[O QUE SE PEDE]:
- A) Segundo o texto sobre operadores de computador, onde costuma estar fisicamente instalado o computador de médio ou grande porte?
- B) Verifique se cada afirmação a seguir está de acordo com o texto sobre operadores de computador: (i) o operador de computador, em geral, está autorizado a exercer as funções de analista ou programador; (ii) os operadores de sistemas também são chamados de usuários ou clientes; (iii) toda empresa possui redes de computadores.
- C) Prossiga com o texto sobre operadores de computador a partir da última frase apresentada.

[TEXTO]:
Não é comum um operador de computador ser também analista de sistemas ou programador. Assim, ele, em geral, não está autorizado a exercer tais funções. Se o faz sem autorização expressa, está ultrapassando os limites de exercício de sua função e pode ser punido por isso (de acordo com as leis trabalhistas). Na maioria das empresas, a área onde se opera o sistema não é a mesma (fisicamente) onde estão os analistas/programadores, que por sua vez não é onde estão os operadores de computador, nem onde se localizam os operadores de sistemas (mais chamados de usuários, ou clientes). Em geral, o computador de médio e/ou grande porte (também chamado de computador central) está fisicamente instalado na área de operação. Conhecemos empresas onde a área de operação não é de acesso imediato ao analista/programador e, tampouco, ao usuário. Os usuários, ou clientes, utilizam terminais (conjunto teclado e monitor, ligados ao computador central), ou microcomputadores em rede (com ou sem ligação com o computador central) para operarem o sistema (também chamado de aplicativo), por exemplo, de Folha de Pagamento da empresa.

Os analistas/programadores, se alojam em outro local, para desenvolverem sistemas/programas e podem (em geral acontece) utilizar o mesmo tipo de computador utilizado pelos usuários.

Devemos deixar claro que nem toda empresa possui redes de computadores ou computador de médio/grande porte. A configuração retromencionada é a utilizada por grandes empresas, como, e.g., bancos.

Em resumo: o operador de computador (e mesmo o usuário), em geral, sabe o que está fazendo, mesmo que ele não saiba analisar o conteúdo dos relatórios impressos, nem tenha conhecimento acerca de como funciona o conteúdo das fitas magnéticas (com programas e arquivos). Os comandos que ele dá ao computador, para executar tais funções, são específicas para aquelas funções e nenhuma outra.

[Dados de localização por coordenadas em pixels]
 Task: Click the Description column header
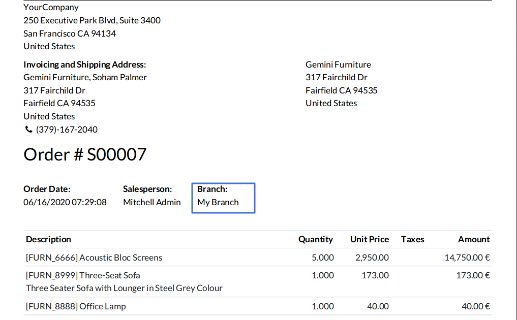click(x=48, y=239)
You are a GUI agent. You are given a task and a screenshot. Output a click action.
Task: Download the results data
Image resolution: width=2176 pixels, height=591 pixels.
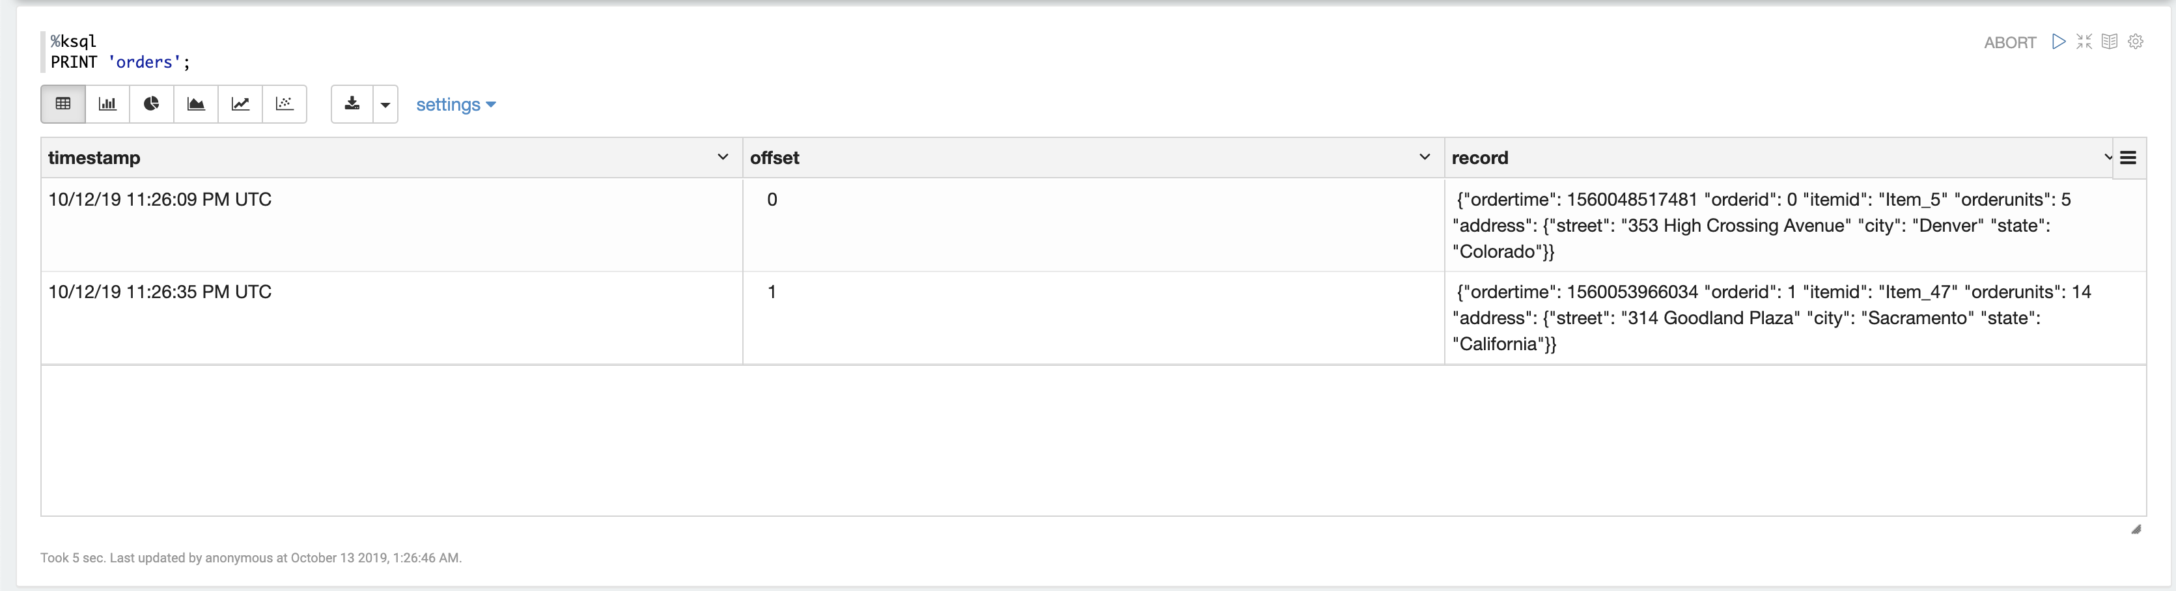click(x=352, y=104)
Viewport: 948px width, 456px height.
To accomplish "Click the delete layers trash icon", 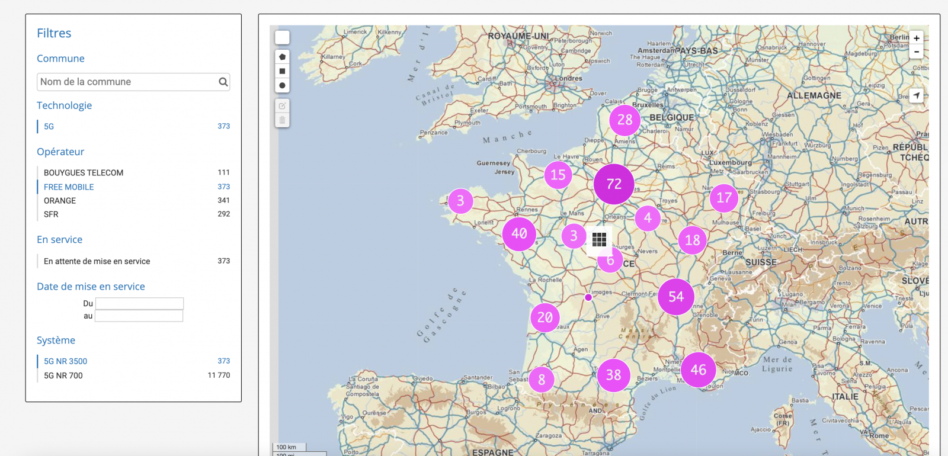I will 282,120.
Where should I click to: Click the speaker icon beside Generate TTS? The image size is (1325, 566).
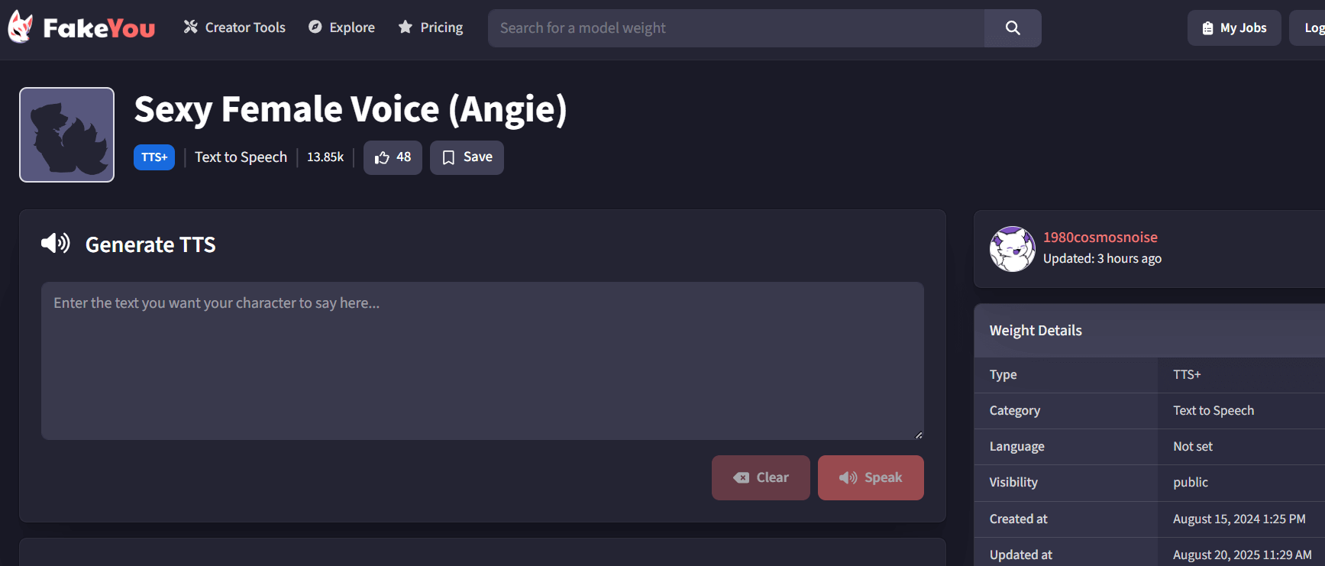point(56,244)

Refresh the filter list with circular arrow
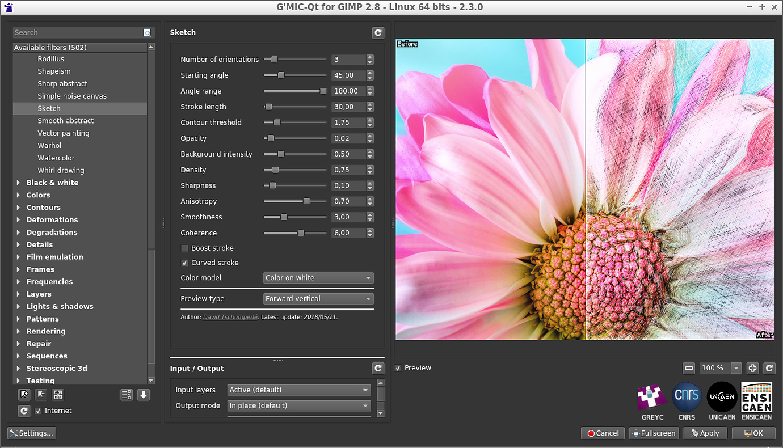(x=24, y=411)
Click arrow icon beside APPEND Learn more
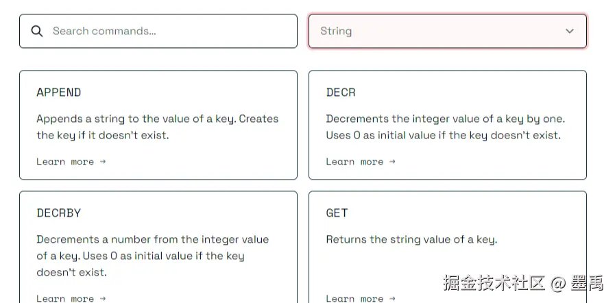 102,162
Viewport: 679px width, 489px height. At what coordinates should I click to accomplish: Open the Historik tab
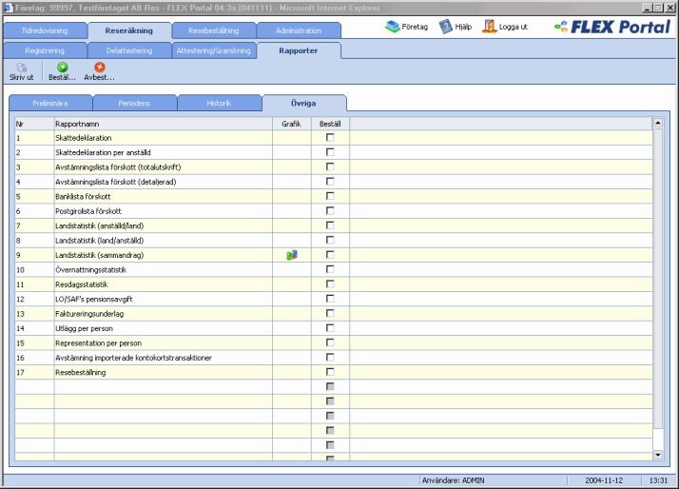coord(219,103)
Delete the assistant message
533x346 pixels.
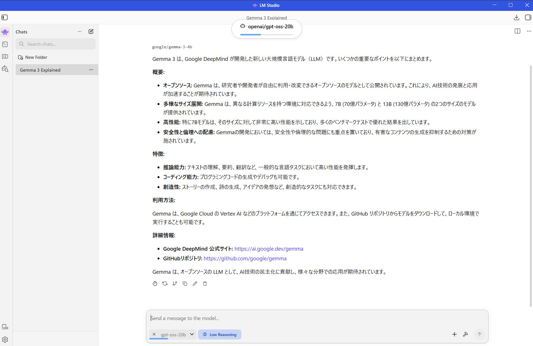(x=205, y=283)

[RESPOSTAS]:
- A) Na área de operação.

- B)
(i) Não: "Assim, ele, em geral, não está autorizado a exercer tais funções."
(ii) Sim: "operadores de sistemas (mais chamados de usuários, ou clientes)"
(iii) Não: "nem toda empresa possui redes de computadores ou computador de médio/grande porte"

- C)
O usuário (ou cliente), em geral, não dá instruções ao computador. Apenas preenche campos de entrada de dados no monitor; escolhe opções pré-programadas (como num menu de opções) para percorrer o sistema (de Contabilidade da empresa, por exemplo). Mas se estiver utilizando microcomputadores para acessar o sistema, terá acesso a vários comandos do sistema operacional do micro, como no caso do sistema operacional ser o programa Windows.

Em geral, nas empresas organizadas, as áreas de trabalho no computador (accounts), são separadas: a dos analistas/programadores; a do usuário; e a do operador. Todos com senhas de acesso individuais.

Em computação os comandos e as linguagens de computador não possuem ambigüidades. Um comando tem uma ou mais funções, dependendo de sua complexidade, mas não há dúvidas, dada uma seqüência de comandos, o que o computador poderá fazer. Se o operador apaga um arquivo, ou programa, que não está na sua área (account) de trabalho, ele tem más intenções, ou não foi bem treinado (ou ambas).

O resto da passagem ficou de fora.